Ese día, estuve repartiendo los protocolos de tratamiento que él había desarrollado. No sentí miedo. No tuve temor de contagiarme. Y no fui el único. Todos sentíamos una cobertura invisible. Una paz indescriptible. Una certeza de que algo más grande nos protegía.

Alejandro no era solo un médico. Era un pastor, un guerrero, un hermano. Lo vi atender a los pobres con el mismo cuidado que a cualquier otra persona. Vi cómo abrazaba a los dolientes. Cómo oraba con fuerza por los que estaban por rendirse. Nunca se cansaba. Nunca decía “no puedo más”. Tenía el don de multiplicarse. De estar en todos lados. Y a cada paso dejaba milagros.

Lo que él hizo en Montero no fue una jornada médica. Fue una restauración colectiva. Las familias que antes se despedían de sus enfermos, ahora volvían a abrazarlos.
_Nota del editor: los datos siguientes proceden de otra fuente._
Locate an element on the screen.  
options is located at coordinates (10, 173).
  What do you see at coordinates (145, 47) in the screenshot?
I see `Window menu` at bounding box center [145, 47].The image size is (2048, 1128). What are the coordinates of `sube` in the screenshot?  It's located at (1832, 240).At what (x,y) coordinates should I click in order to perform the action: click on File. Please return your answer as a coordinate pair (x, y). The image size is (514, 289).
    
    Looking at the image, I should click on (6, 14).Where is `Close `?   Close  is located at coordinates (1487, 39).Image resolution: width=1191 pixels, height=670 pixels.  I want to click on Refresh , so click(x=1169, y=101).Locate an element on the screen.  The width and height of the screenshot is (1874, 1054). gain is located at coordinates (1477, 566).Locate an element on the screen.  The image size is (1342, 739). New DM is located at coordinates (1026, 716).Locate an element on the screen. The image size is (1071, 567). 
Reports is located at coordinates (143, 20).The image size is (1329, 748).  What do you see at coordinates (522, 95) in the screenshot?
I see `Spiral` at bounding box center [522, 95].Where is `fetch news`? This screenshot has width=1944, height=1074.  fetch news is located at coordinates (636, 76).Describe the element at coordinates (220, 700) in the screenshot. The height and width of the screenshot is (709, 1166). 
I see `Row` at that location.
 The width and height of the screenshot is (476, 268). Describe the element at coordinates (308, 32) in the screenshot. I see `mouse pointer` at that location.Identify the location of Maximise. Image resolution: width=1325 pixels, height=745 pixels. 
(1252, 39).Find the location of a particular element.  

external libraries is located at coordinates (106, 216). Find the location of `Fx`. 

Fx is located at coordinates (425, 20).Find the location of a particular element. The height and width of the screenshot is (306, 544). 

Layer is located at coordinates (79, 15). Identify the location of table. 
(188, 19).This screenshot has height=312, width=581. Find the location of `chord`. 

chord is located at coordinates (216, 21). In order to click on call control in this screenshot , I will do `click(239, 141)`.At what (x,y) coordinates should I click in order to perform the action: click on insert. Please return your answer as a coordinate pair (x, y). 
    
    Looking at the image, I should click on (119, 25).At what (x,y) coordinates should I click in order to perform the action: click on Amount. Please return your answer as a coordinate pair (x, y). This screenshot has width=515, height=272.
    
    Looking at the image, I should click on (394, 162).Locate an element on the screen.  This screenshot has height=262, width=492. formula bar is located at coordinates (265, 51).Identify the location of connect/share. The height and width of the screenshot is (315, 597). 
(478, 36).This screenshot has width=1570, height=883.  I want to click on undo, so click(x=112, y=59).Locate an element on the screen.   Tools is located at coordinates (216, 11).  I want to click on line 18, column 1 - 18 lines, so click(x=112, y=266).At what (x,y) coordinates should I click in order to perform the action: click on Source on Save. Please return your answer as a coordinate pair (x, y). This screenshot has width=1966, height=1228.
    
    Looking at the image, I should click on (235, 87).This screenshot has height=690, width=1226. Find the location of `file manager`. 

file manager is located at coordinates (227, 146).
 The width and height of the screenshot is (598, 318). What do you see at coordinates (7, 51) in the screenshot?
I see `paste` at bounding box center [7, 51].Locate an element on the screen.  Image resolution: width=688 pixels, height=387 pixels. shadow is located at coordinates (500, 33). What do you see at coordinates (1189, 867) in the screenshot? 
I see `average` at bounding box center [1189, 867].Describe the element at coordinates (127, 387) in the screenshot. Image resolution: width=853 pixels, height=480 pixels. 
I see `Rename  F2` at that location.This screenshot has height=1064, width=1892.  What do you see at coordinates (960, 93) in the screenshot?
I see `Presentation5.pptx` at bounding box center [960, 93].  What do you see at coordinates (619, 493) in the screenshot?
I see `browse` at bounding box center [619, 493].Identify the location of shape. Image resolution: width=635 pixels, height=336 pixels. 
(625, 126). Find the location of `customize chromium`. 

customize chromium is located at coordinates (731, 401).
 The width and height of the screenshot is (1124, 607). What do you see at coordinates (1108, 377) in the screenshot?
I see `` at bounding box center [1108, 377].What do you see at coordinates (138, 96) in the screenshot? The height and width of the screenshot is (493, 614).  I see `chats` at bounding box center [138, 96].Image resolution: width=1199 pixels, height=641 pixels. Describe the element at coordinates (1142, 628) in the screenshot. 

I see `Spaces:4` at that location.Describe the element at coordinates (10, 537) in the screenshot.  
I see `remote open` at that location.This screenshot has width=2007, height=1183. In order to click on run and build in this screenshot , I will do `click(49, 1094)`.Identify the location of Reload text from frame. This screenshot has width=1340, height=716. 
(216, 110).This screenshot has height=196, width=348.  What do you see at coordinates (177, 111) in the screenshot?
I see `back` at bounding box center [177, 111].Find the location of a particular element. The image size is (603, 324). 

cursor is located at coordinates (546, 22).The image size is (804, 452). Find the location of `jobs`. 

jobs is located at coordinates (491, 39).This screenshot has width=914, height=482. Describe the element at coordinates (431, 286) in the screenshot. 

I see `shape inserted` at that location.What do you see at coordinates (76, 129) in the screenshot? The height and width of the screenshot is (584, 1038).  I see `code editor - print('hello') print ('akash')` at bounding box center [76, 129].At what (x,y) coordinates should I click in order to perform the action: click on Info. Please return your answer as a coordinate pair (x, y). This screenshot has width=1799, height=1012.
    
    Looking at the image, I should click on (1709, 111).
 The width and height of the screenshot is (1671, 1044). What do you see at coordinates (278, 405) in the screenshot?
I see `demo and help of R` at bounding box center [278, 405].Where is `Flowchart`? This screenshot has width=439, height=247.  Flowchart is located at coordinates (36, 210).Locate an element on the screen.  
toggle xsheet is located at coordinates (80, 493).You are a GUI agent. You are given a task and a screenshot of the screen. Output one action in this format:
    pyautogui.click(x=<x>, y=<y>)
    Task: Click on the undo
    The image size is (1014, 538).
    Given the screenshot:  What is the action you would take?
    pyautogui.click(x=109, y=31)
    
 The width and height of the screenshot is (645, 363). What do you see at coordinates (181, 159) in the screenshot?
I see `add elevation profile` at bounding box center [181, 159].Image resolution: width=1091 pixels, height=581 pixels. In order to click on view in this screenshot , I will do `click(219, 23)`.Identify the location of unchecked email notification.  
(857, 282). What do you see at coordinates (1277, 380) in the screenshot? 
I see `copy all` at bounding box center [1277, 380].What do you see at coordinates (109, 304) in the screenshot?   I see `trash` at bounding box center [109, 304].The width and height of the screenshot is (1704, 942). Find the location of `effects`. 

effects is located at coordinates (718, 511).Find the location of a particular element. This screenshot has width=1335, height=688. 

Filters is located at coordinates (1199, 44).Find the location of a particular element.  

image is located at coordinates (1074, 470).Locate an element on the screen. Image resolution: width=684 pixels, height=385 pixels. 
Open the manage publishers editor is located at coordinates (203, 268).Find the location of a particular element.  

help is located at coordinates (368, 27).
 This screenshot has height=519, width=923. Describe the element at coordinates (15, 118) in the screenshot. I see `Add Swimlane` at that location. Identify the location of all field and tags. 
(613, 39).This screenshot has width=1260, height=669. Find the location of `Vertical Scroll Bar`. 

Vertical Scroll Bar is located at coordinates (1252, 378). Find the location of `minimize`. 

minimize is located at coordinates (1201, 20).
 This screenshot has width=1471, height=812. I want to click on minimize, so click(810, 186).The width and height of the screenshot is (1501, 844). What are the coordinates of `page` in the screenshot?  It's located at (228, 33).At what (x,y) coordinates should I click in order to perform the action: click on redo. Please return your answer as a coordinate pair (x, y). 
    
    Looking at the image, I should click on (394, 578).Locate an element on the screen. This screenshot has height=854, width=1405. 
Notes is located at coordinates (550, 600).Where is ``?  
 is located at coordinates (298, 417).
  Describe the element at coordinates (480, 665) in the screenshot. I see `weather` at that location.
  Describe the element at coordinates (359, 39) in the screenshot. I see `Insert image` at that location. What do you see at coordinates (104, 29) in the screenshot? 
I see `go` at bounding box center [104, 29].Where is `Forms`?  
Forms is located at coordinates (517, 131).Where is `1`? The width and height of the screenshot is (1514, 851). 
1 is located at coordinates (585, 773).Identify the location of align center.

Los niños que lloraban por sus abuelos, ahora reían. Hasta el clima pareció cambiar.

Recuerdo haberle dicho: —Doctor, ¿cómo lo hace? ¿De dónde saca fuerzas? Y él me respondió, con una sonrisa serena: —No soy yo. Es Dios.

Gracias, Alejandro. Gracias por haber es cuchado el llamado de un pueblo herido. Gracias por no haberte doblegado ante las críticas. Gracias por recordarnos que la ciencia y la fe no son enemigas… son la fórmula perfecta cuando el amor guía.

Ese día, Montero fue sanado. Y yo… fui sanado también.